- [What is being asked]
Reproduce the portion of the ext3 patch reply below between "I _think_ I" and "Subject: [PATCH] ext3: Avoid false EIO errors (version 4)", inclusive, swapping "version 4" for "version 5".

[[ Source text, beginning ]]

From: Andrew Morton <akpm@linux-foundation.org>
Subject: Re: [PATCH] ext3: Avoid false EIO errors (version 4)
Date: Tue, 31 Mar 2009 17:06:21 -0700
Message-ID: <20090331170621.d2ae5693.akpm@linux-foundation.org>
References: <1238091711-23464-1-git-send-email-jack@suse.cz>
	<20090327180806.GB2810@skywalker>
	<20090327202421.GB31071@duck.suse.cz>
	<20090330082532.GA15488@skywalker>
	<20090330103248.GB18833@duck.suse.cz>
	<20090330105821.GE4796@skywalker>
	<20090330160517.GB30897@duck.suse.cz>
	<20090331044544.GB5979@skywalker>
	<20090331094618.GE11808@duck.suse.cz>
Mime-Version: 1.0
Content-Type: text/plain; charset=US-ASCII
Content-Transfer-Encoding: 7bit
Cc: aneesh.kumar@linux.vnet.ibm.com, linux-ext4@vger.kernel.org,
	Nick Piggin <nickpiggin@yahoo.com.au>
To: Jan Kara <jack@suse.cz>
In-Reply-To: <20090331094618.GE11808@duck.suse.cz>
Sender: linux-ext4-owner@vger.kernel.org

On Tue, 31 Mar 2009 11:46:18 +0200
Jan Kara <jack@suse.cz> wrote:

>   Hello,
> 
>   as Aneesh pointed to me, I forgot to add truncation to the data=journaled
> mode. This patch fixes it. Hopefully final version of the fix ;).
> 

I _think_ I got the right version here.

> 
> >From ec5c2977f87328fb93fee1aa35043bafeb53cea1 Mon Sep 17 00:00:00 2001
> From: Jan Kara <jack@suse.cz>
> Date: Wed, 25 Mar 2009 18:51:52 +0100
> Subject: [PATCH] ext3: Avoid false EIO errors (version 4)
> 
> Sometimes block_write_begin() can map buffers in a page but later we fail to
> copy data into those buffers (because the source page has been paged out in the
> mean time).

Really?  We should just page it back in again.  Do you mean "it was an
invalid address and we got -EFAULT"?  Or "a parallel thread unmapped
it" or...?

> We then end up with !uptodate mapped buffers.

OK, I suppose that has to be a legal buffer state.

> To add a bit more to
> the confusion, block_write_end() does not commit any data (and thus does not
> any mark buffers as uptodate) if we didn't succeed with copying all the data.
> 
> Commit f4fc66a894546bdc88a775d0e83ad20a65210bcb (ext3: convert to new aops)
> missed these cases and thus we were inserting non-uptodate buffers to
> transaction's list which confuses JBD code and it reports IO errors, aborts
> a transaction and generally makes users afraid about their data ;-P.

hm.  Did any other filesystems break for these reasons?

> This patch fixes the problem by reorganizing ext3_..._write_end() code to
> first call block_write_end() to mark buffers with valid data uptodate and
> after that we file only uptodate buffers to transaction's lists.

[[ Source text, end ]]
[[ Input data, beginning ]]

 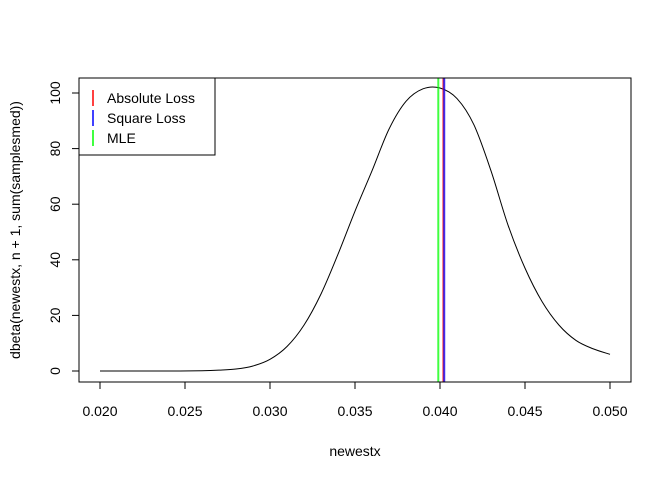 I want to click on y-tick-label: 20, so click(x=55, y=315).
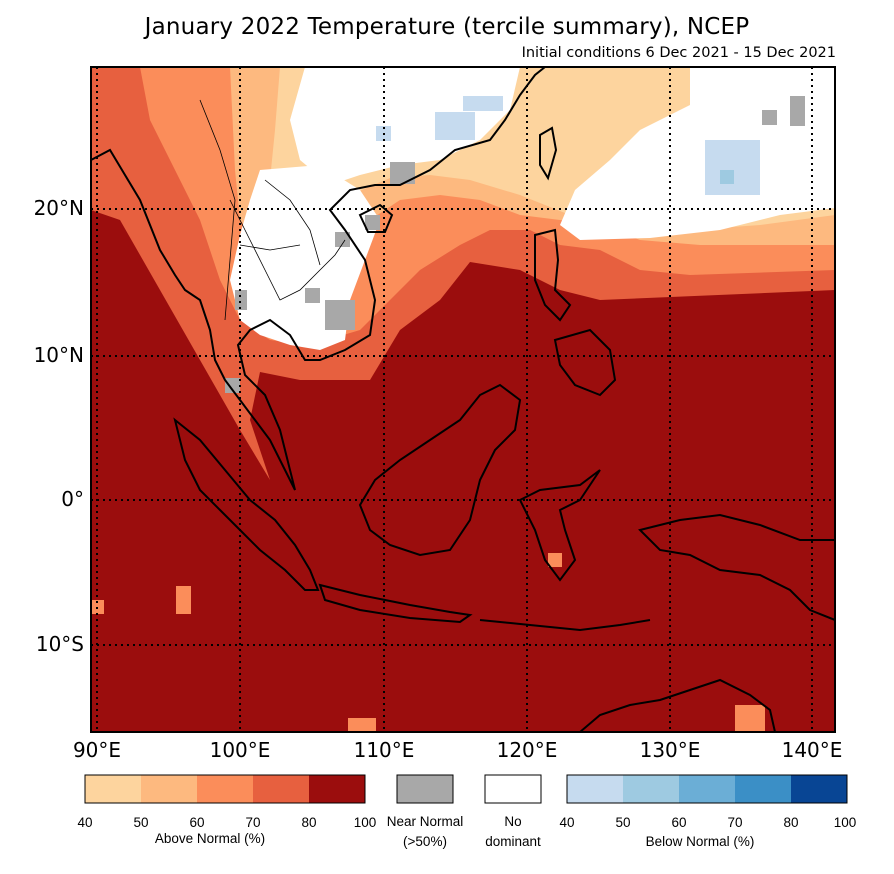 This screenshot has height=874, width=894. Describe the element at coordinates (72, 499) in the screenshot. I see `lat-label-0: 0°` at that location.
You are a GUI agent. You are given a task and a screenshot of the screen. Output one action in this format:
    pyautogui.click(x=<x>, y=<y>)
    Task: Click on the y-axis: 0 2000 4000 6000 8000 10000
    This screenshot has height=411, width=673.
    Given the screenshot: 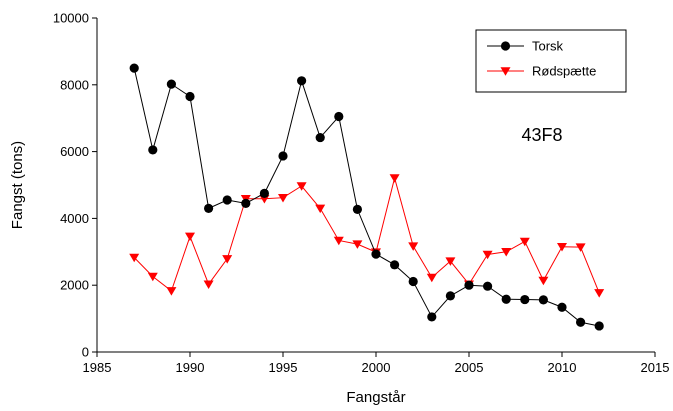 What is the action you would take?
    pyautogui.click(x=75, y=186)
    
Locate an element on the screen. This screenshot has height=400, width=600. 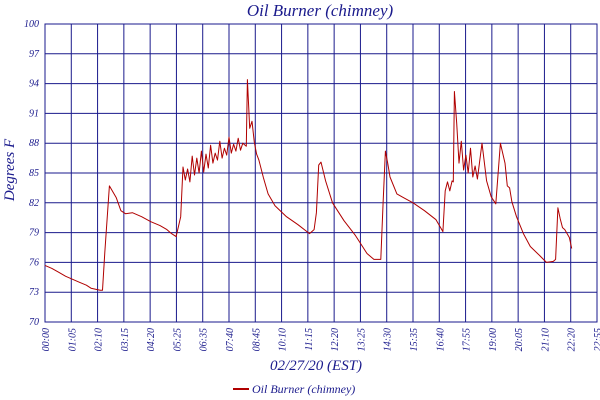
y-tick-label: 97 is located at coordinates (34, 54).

[[ Input data, end ]]

- [Reply to the task]
I _think_ I got the right version here.

> 
> >From ec5c2977f87328fb93fee1aa35043bafeb53cea1 Mon Sep 17 00:00:00 2001
> From: Jan Kara <jack@suse.cz>
> Date: Wed, 25 Mar 2009 18:51:52 +0100
> Subject: [PATCH] ext3: Avoid false EIO errors (version 5)